Rod Loomis plays Manheim. He wasn’t in much but you might remember him as Freud in Bill And Ted’s Excellent Adventure.
Isabel Lorca plays the holodeck girl Gabrielle. I only mention her because she’s a total smokeshow in that outfit. If Jenice looked like her back in the day, Picard effed up royally.
What It Means To Be Human – Review
This is an episode that should be a lot more interesting than what it is. You got the time distortions which is really a neat idea rather than just standard time travel “be careful or we’ll fuck up the future” stuff.

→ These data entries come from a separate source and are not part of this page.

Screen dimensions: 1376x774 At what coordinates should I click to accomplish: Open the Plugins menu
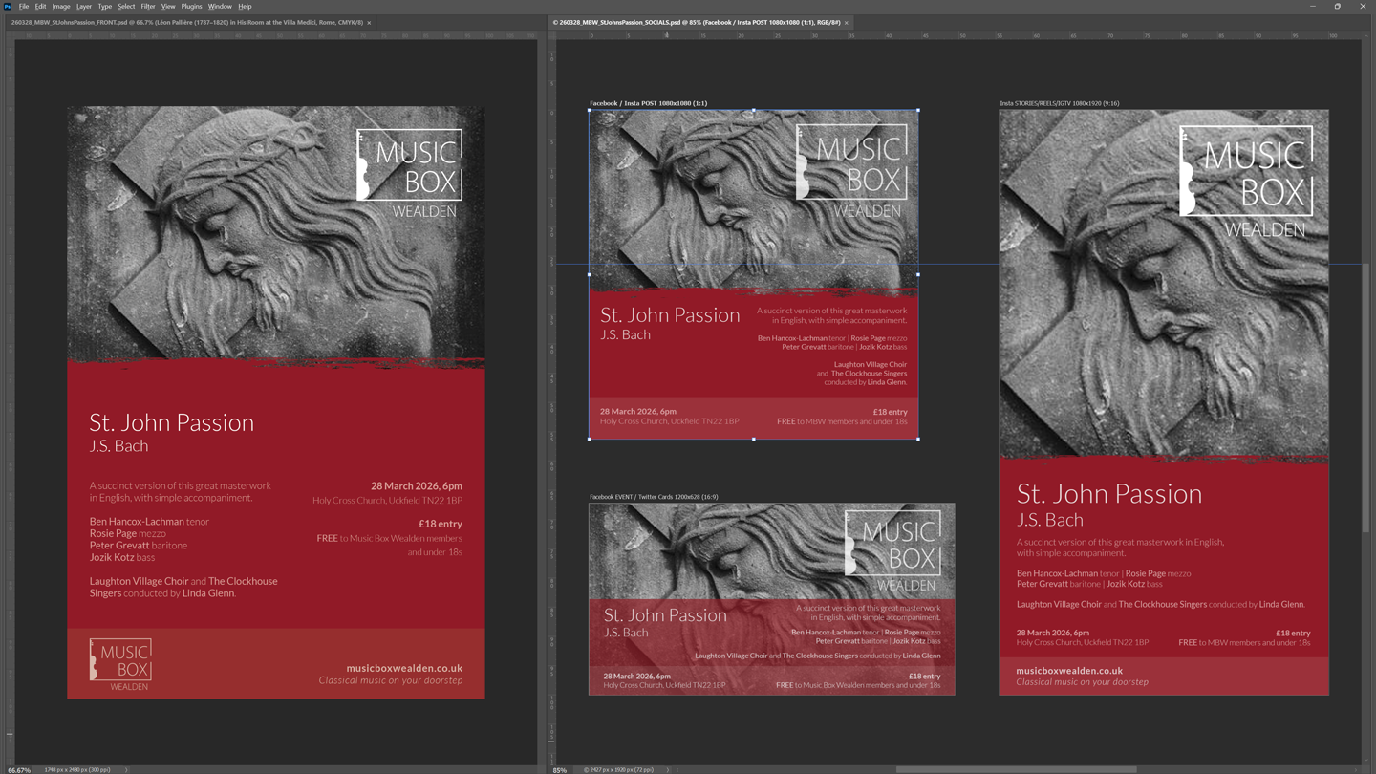(191, 6)
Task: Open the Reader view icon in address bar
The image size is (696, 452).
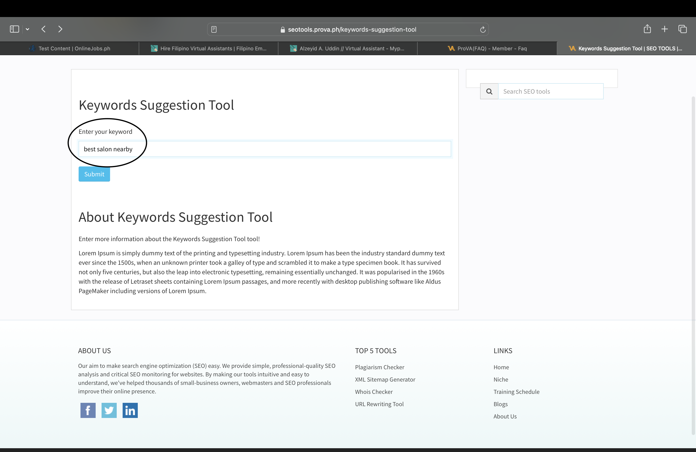Action: (x=214, y=29)
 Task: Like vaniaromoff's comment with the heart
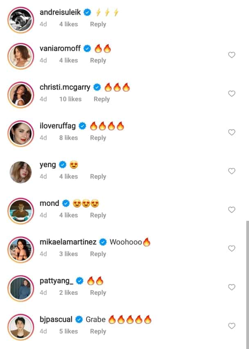232,55
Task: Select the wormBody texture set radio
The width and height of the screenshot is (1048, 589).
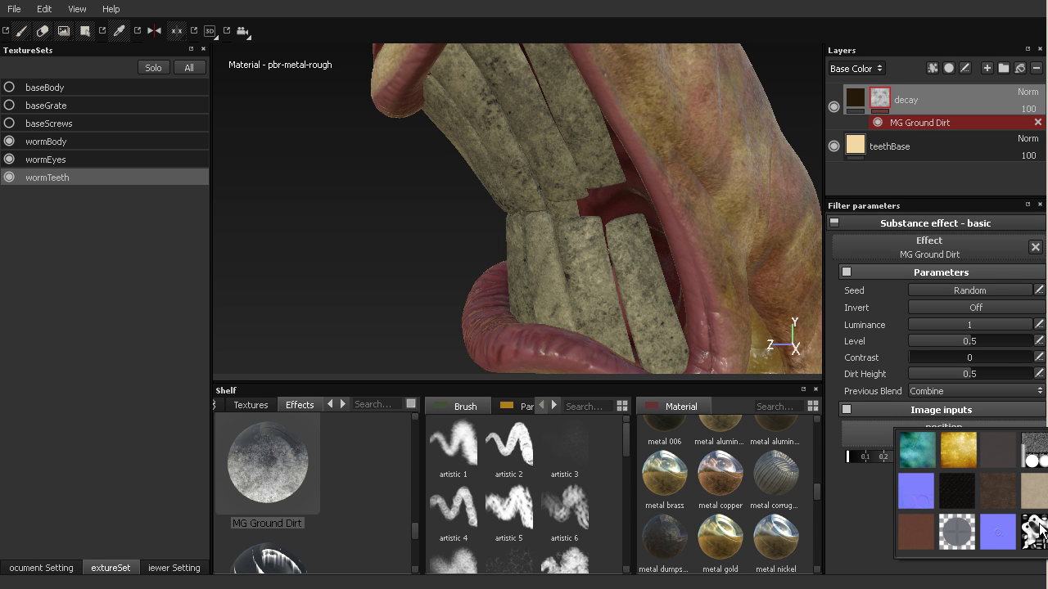Action: [x=10, y=142]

There is a nice moment where follow Picard, Riker, and Data discussing what’s going on as they enter a turbolift. While they are pondering the problem, the lift doors open and there are earlier versions of them still in the hall. When the door closes, we stay with the new (or old?) of the trio, rather than with the ones we were with at the start of the scene. It’s disorienting and really works with the problem they are trying to solve.
The problem is that it’s almost a b-plot to Picard’s “I left the love of my life in Paris” bullshit. I don’t have a problem with a story like that in general but we’re talking the fate of the universe here guys. Can we act with a little more urgency? I’m not saying they weren’t trying to solve it but it all felt like just another day at the office. Hell when Picard assigns Data to the away team to do the big climatic deed to fix the universe, he offhandedly does it in the corridor during a conversation.
Michelle Williams does her best but you can’t be happily married and a jilted lover. She can’t be falling into Picard’s arms without looking like a real piece of shit. But then keeping it cordial isn’t exactly lighting anyone on fire either. It’s not the actress’s fault, it’s the writing. I think many of these episodes were falling victim to the writer’s strike at the time.
Overall it’s just a real forgettable episode.